Maria Bunter heard the news over the weekend and couldn’t believe it. Not our Hector, she said. Can’t be.
But on Monday, days after a popular priest at her Davis church was arrested on allegations of sex with a 17-year-old girl, sadness joined Bunter’s disbelief as reality sank in. Hector Coria, 45, a priest at St. James Parish in Davis, was arrested by Davis police Friday on suspicion of oral copulation and statutory rape involving the teen.
Davis police allege that while a priest at St. James in 2013, Coria befriended the girl and that the two later engaged in sexual relations. Police on Monday offered little information but said search warrants yielded enough to arrest the priest Friday night. Coria remained free on bail Monday.
“We have a great deal of compassion for him and all concerned. He was a wonderful priest,” Bunter said Monday, standing with husband Walter in the parish parking lot. Coria, she said, always “found the right words” at the pulpit.
“It’s very sad,” Walter Bunter added. “But we agree with the American system and presume he’s innocent.”
One of 12 children raised in a devout Catholic family in Guadalajara, Mexico, Coria once told of the silent retreat following a mission in Honduras that led him to the clergy.
“I felt the call of God and it surprised me,” he told the Roman Catholic Diocese of Sacramento publication Catholic Herald in 2011 while he was an associate pastor at Our Lady of the Assumption Parish in Carmichael. “I always thought I would be involved in my family’s business and have my own family. But now I was sure about my call to the priesthood.” He later said, “I want to be a caring priest, celebrating sacraments in the best way I can.”
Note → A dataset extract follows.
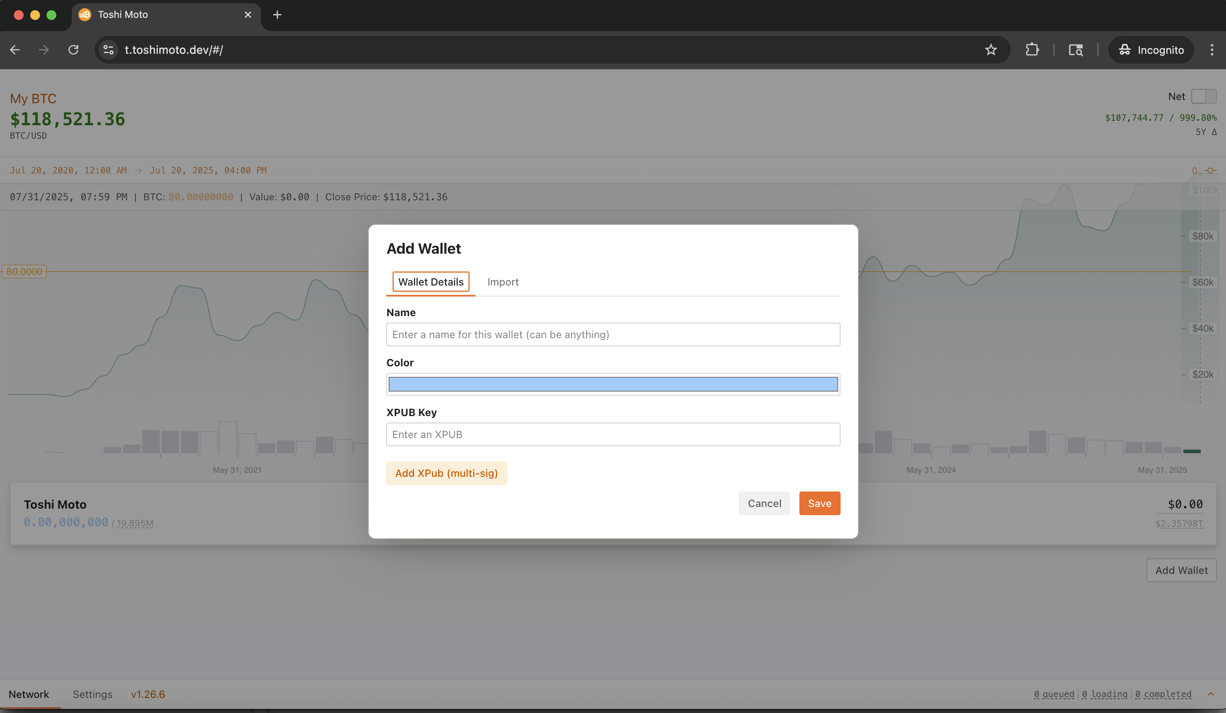The width and height of the screenshot is (1226, 713).
Task: Bookmark the page via the star icon
Action: point(991,50)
Parishioners learned of Coria’s arrest at evening Mass on Saturday. By then, the Roman Catholic Diocese of Sacramento had placed the priest on paid administrative leave and ordered him to move out of the church. Coria can no longer function as a priest until legal proceedings have concluded, said diocesan spokesman Kevin Eckery.
“We made it very clear that we have zero tolerance for abuse in the diocese,” Eckery said. “When we find it and it’s brought to our attention, we work with law enforcement.”
The investigation of Coria continues. It’s not the first time the Sacramento diocese has tackled sex allegations and scandal. The Rev. Uriel Ojeda was sentenced in August 2013 to eight years in prison for molesting a girl in his Woodland parish, following his arrest in 2011 on suspicion of child molestation.
Other parish members learned of the Friday arrest by email, including parents of the K-8 St. James School next door to the church. Their shock and surprise were shared by the school’s principal.
In a Sunday evening email to St. James School parents provided to The Bee, principal Darrin Greer called the news “absolutely devastating.”
“The shock, sadness and disillusionment that accompanies such a news announcement is profound,” the letter continued, adding that counselors were to be on hand Monday to talk with students.
The email also contained advice for families whose children may have questions about the news and allegations. In the letter, Greer said there was no indication of inappropriate contact with students. Davis police on Monday said there were no other alleged victims.
“You’re just kind of surprised. You didn’t see that coming,” said Johnny Voss, 17, of Davis, whose younger siblings attend St. James and whose family was among those who received emails of Coria’s arrest.
Merry Hart of Davis waited to pick up her grandchild from school Monday. She said her daughter was impressed at how quickly school officials alerted parents of the arrest.
“She was very impressed with the fact that the principal notified people immediately,” Hart said. “It takes a lot of guts to do that.”
Eckery attended Saturday’s Mass in Davis and saw parishioners as they absorbed the news of Coria’s arrest. Emotions ranged broadly from shock to stoicism and disappointment.
“Shock, surprise, then ultimately the realization – you worry about a possible victim. It’s always a serious situation,” Eckery said. “It’s difficult on a parish when allegations take place like this.”